• [INSTRUCTIONS FOR THE TASK]:
Reproduce the data word for word, from the line that contains "This screenshot has height=720, width=1029." through the line that contains "center [490, 180].", including both of those lines and nothing else. Leave the pictures out of your answer.

• [MATERIALS PROVIDED]:
* * *
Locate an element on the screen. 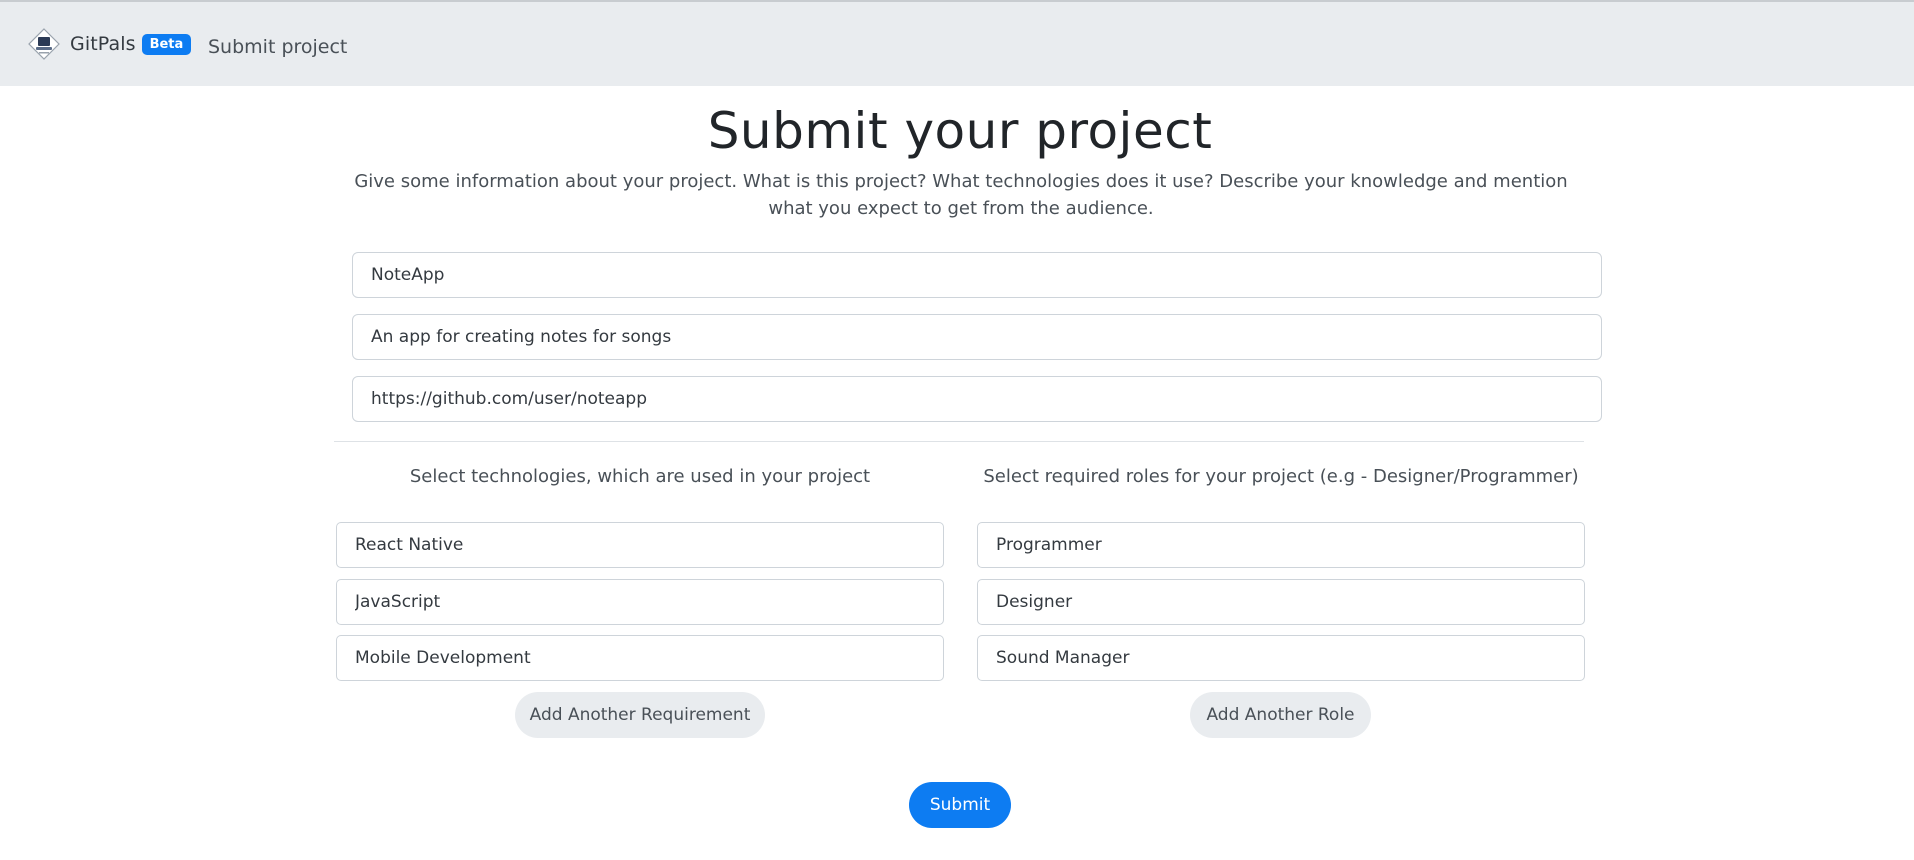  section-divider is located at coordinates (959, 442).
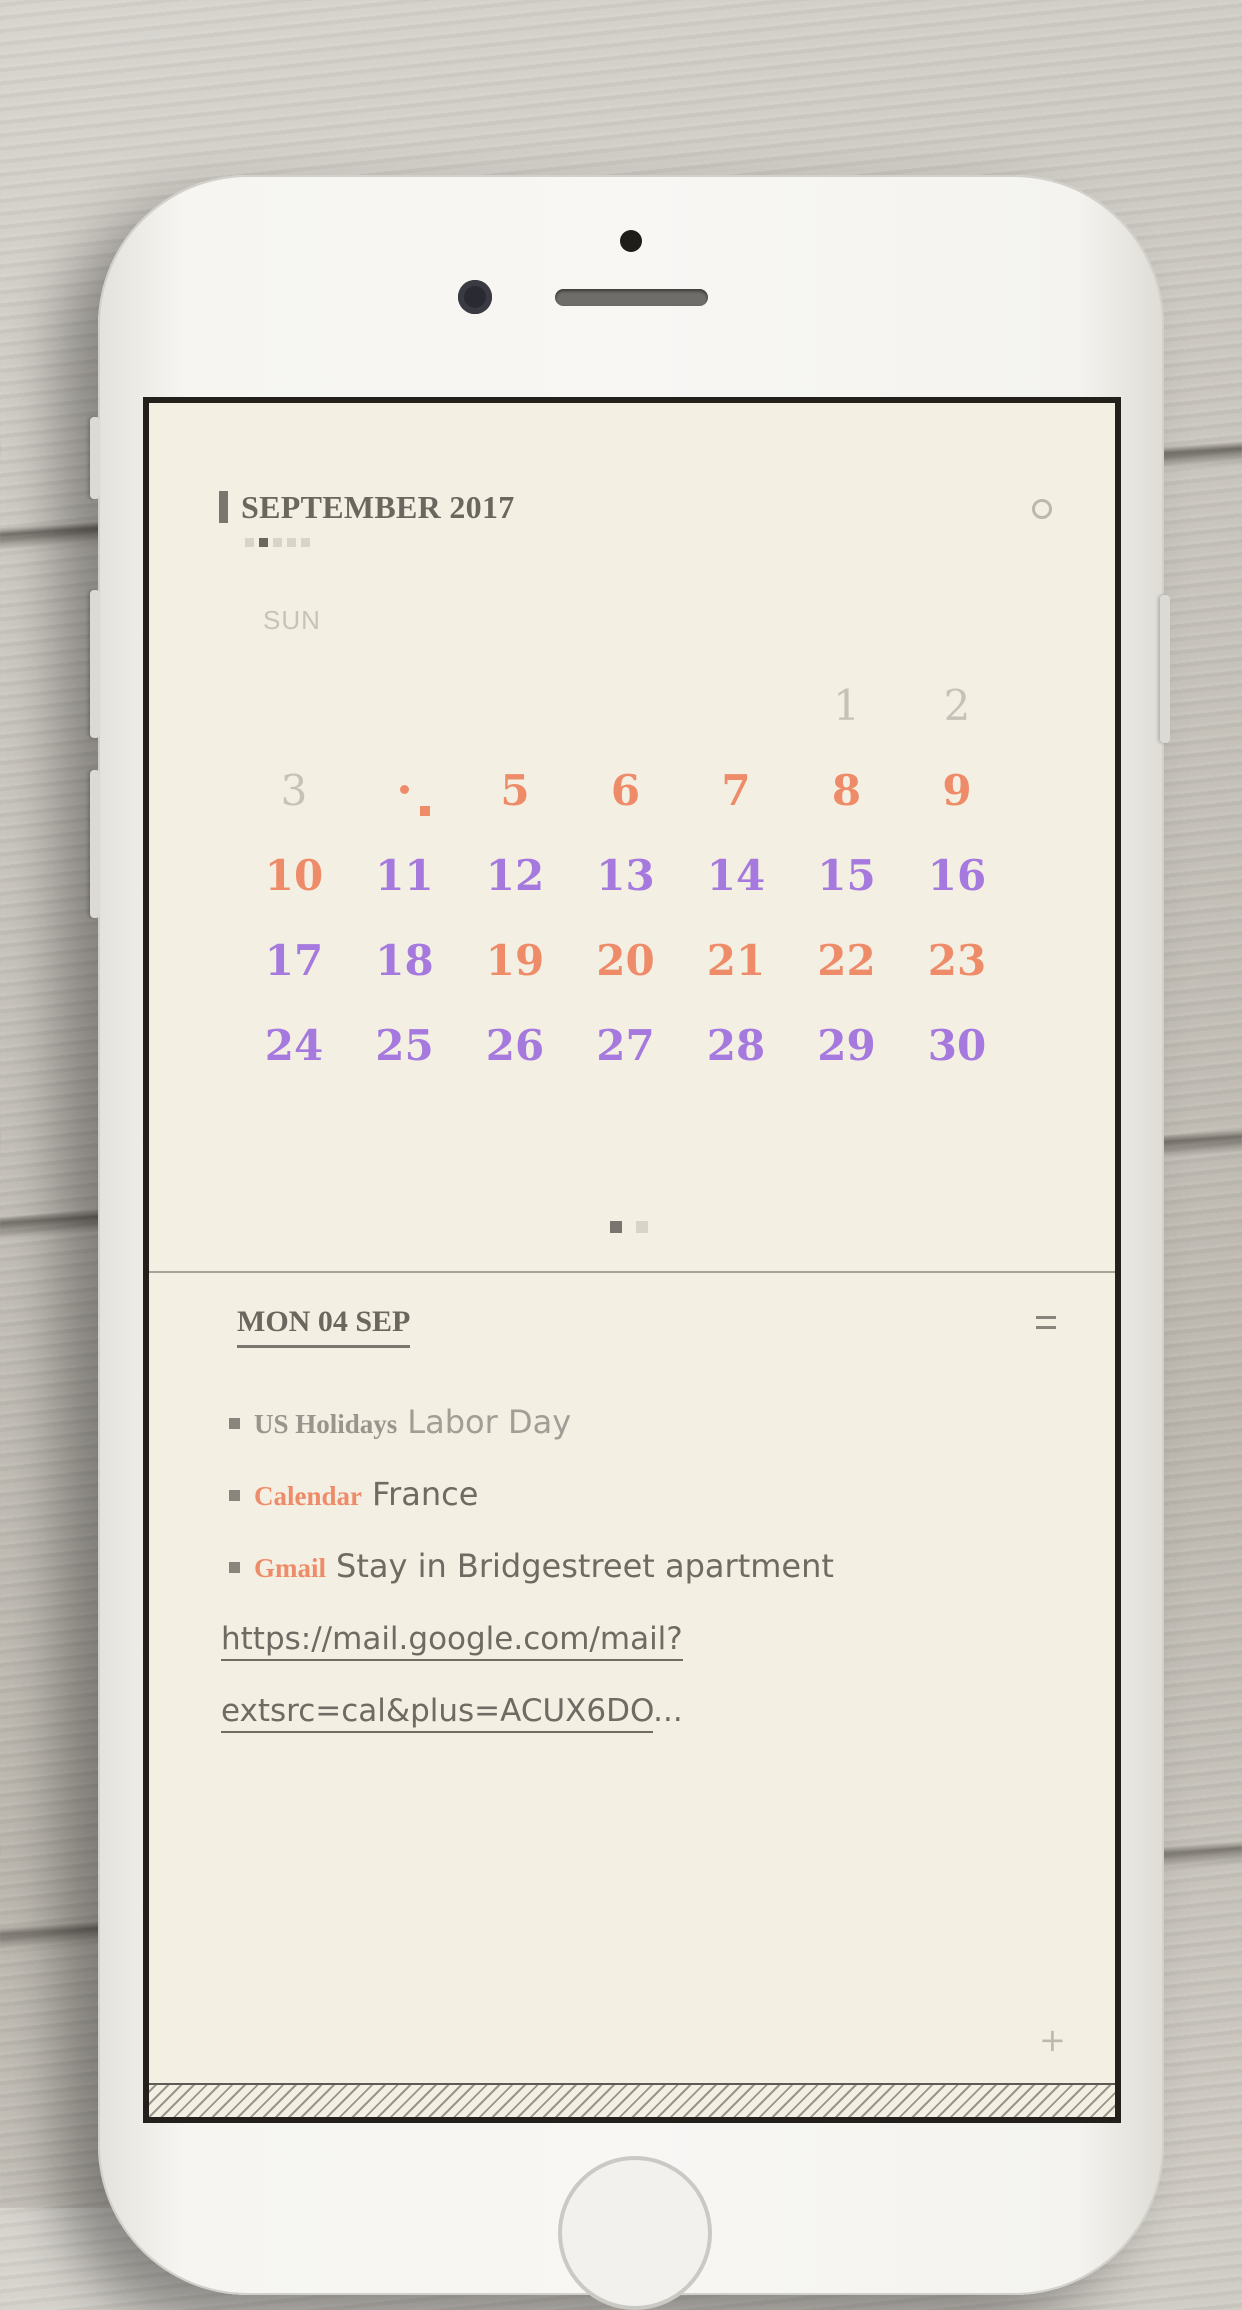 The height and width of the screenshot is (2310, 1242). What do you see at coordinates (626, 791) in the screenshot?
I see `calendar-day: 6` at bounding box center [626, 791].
* * *
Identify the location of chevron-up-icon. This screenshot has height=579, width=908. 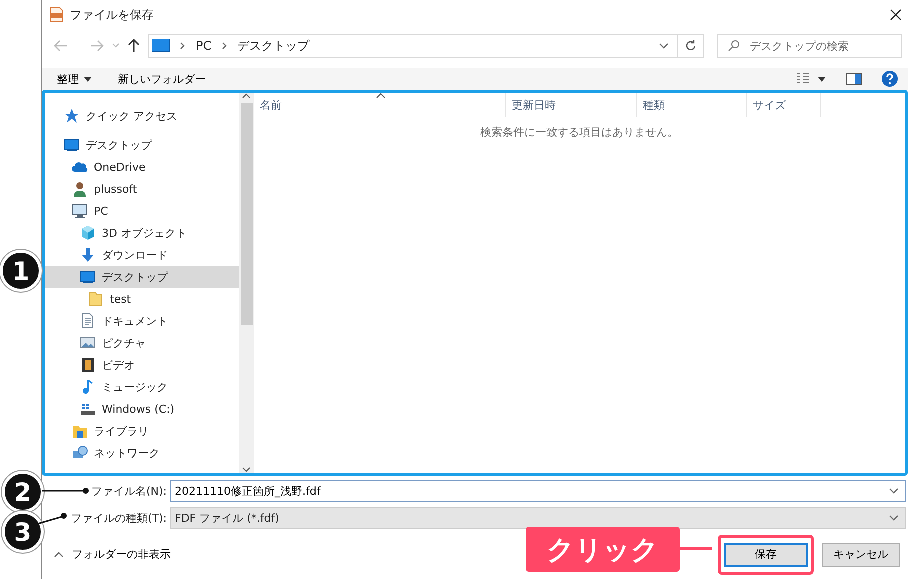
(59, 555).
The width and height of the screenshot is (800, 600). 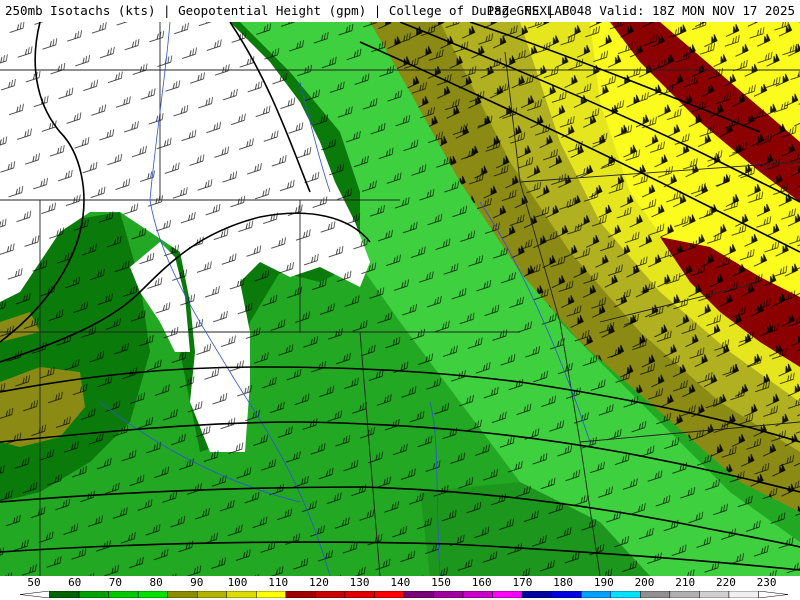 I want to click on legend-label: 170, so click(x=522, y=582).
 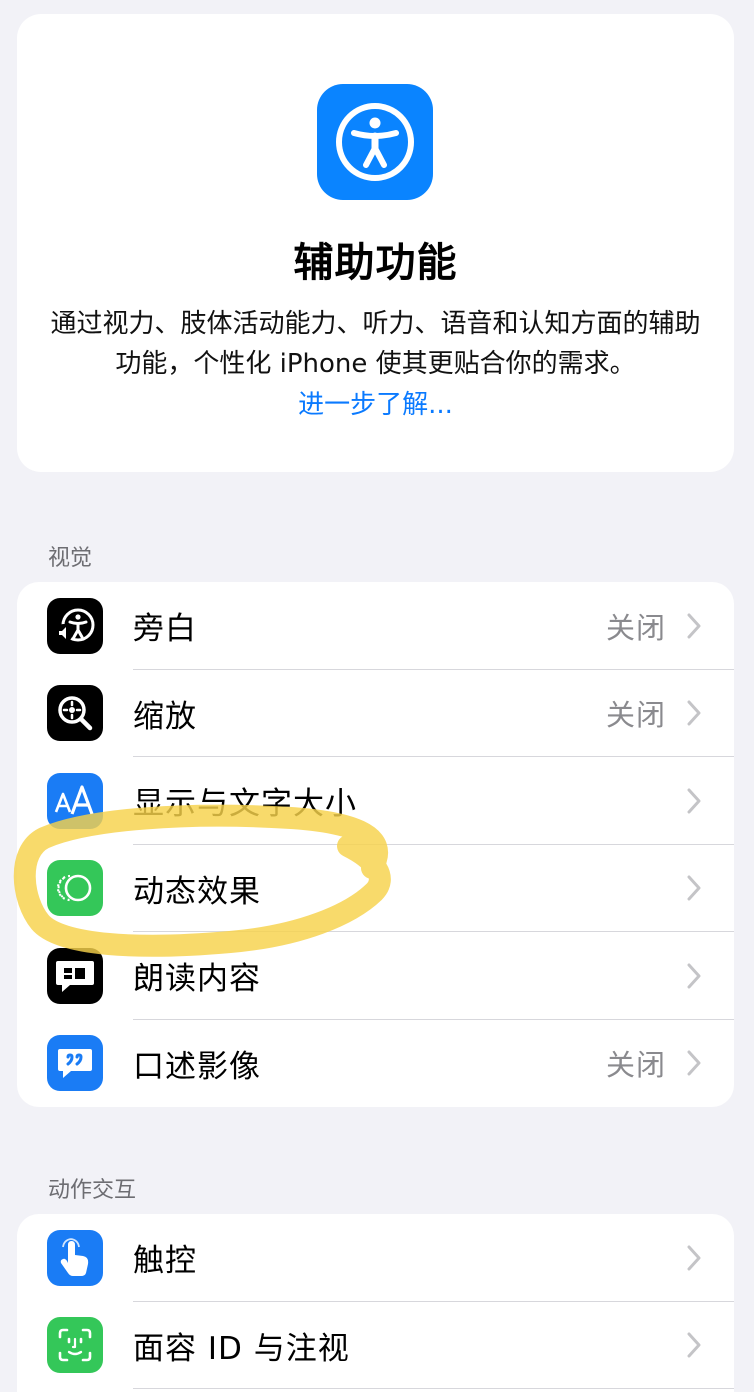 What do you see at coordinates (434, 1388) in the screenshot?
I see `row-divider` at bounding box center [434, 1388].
* * *
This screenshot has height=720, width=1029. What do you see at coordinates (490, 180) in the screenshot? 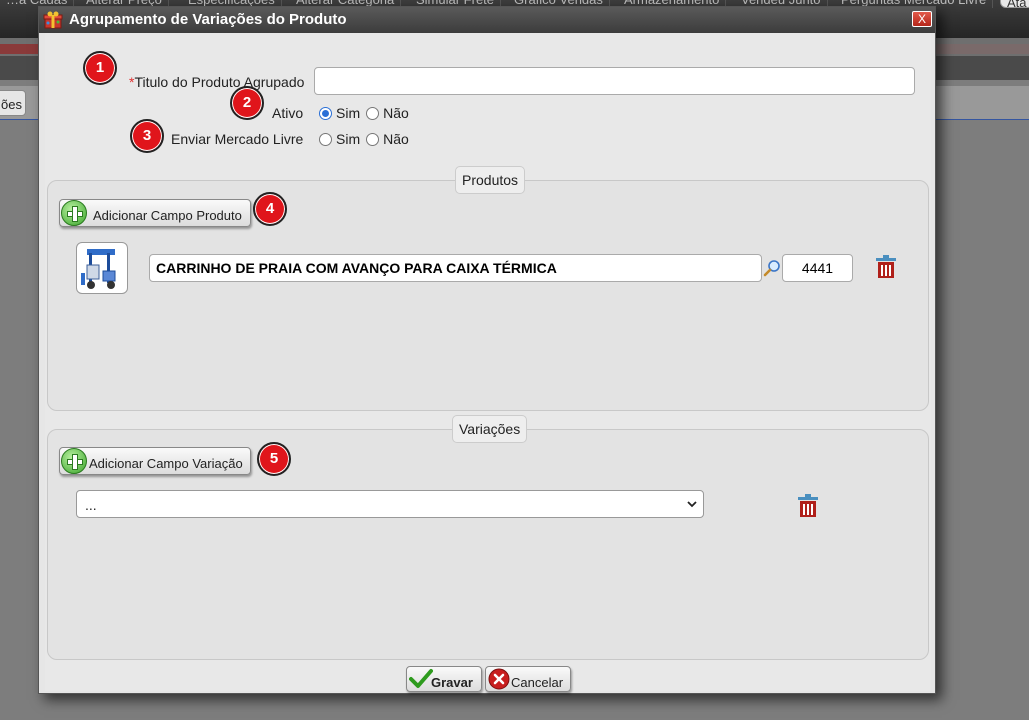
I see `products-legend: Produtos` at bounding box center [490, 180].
* * *
• [WRITTEN ANSWER]:
This screenshot has height=720, width=1029. What do you see at coordinates (490, 180) in the screenshot? 
I see `products-legend: Produtos` at bounding box center [490, 180].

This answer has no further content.